Omit the pictures. Transcribe exactly the lines below, from the one with "The width and" up to and including the last.

%%

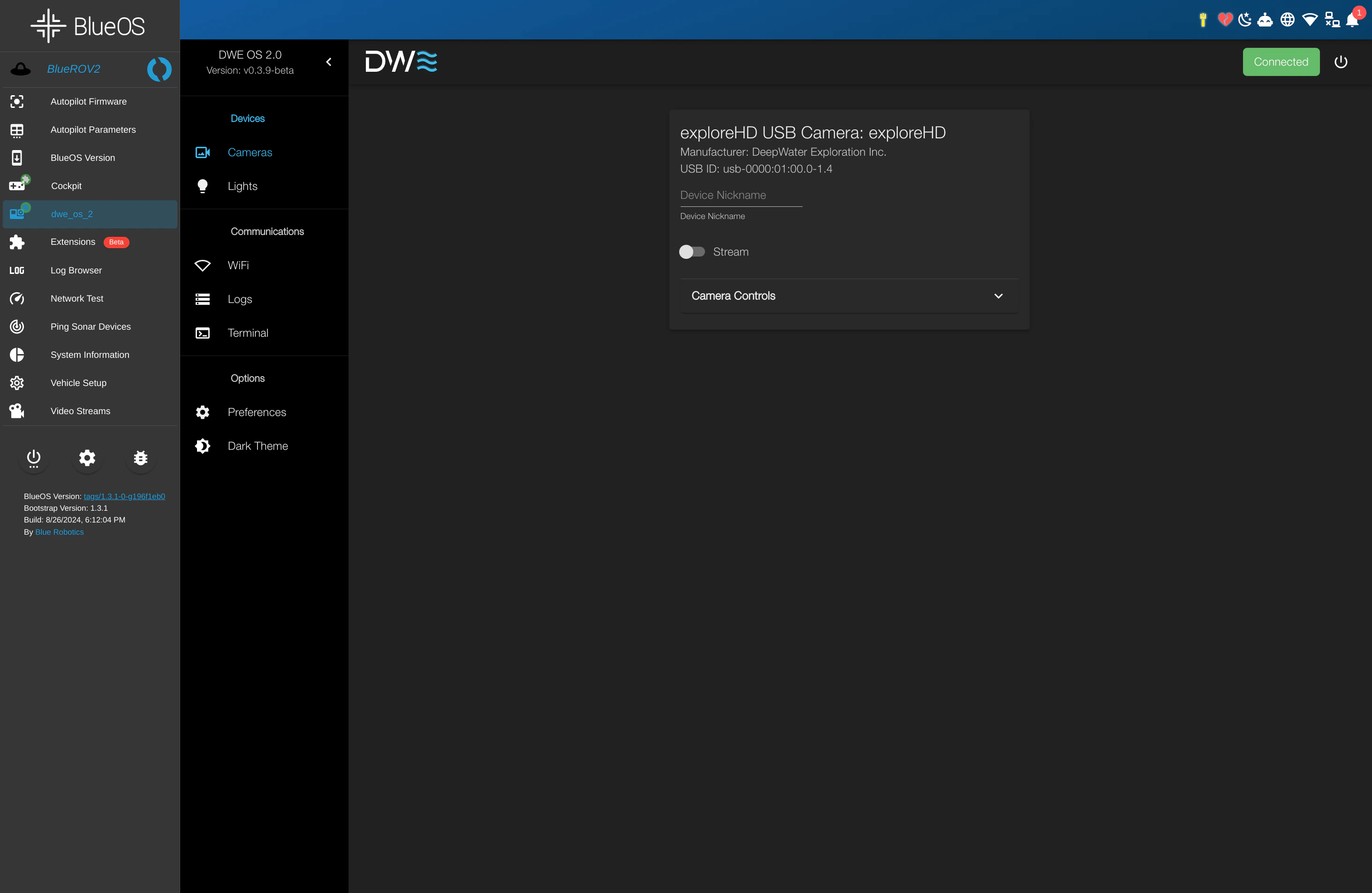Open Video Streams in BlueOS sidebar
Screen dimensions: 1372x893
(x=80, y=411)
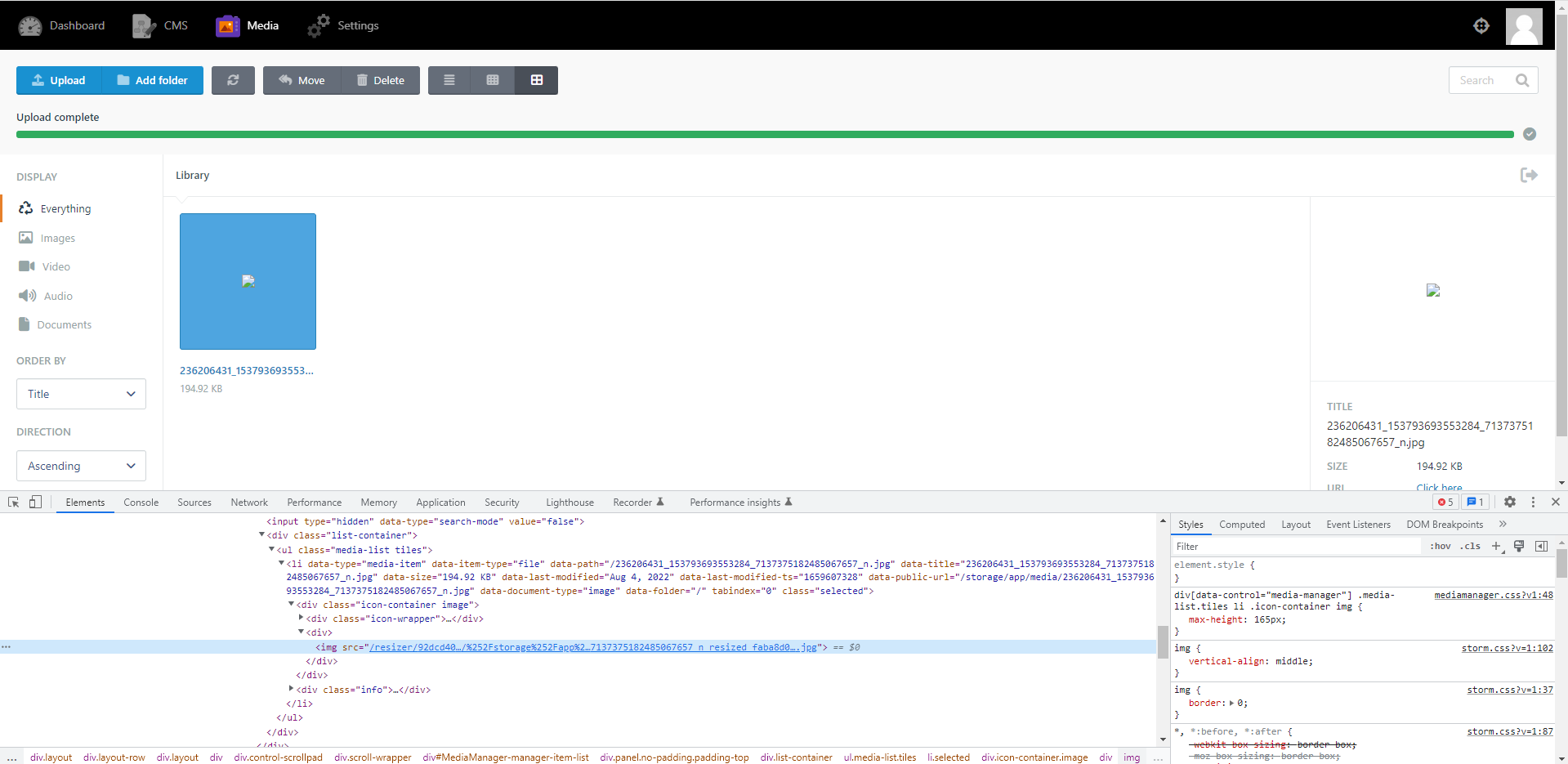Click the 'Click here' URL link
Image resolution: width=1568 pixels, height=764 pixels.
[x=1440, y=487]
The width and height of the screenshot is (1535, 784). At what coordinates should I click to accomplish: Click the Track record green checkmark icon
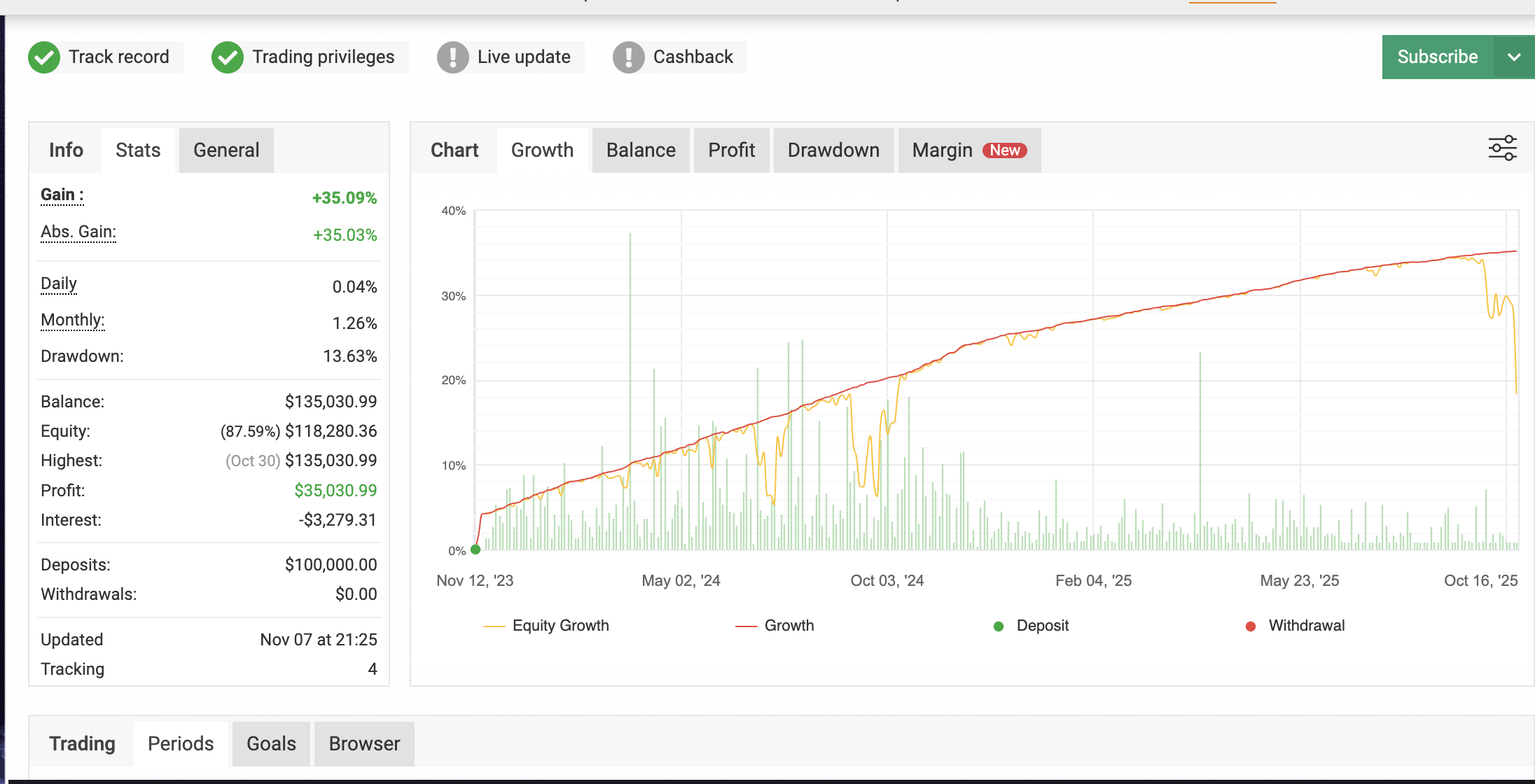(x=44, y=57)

%%

◆ Task solution ◆
The width and height of the screenshot is (1535, 784). At what coordinates should I click to accomplish: Click the Track record green checkmark icon
(x=44, y=57)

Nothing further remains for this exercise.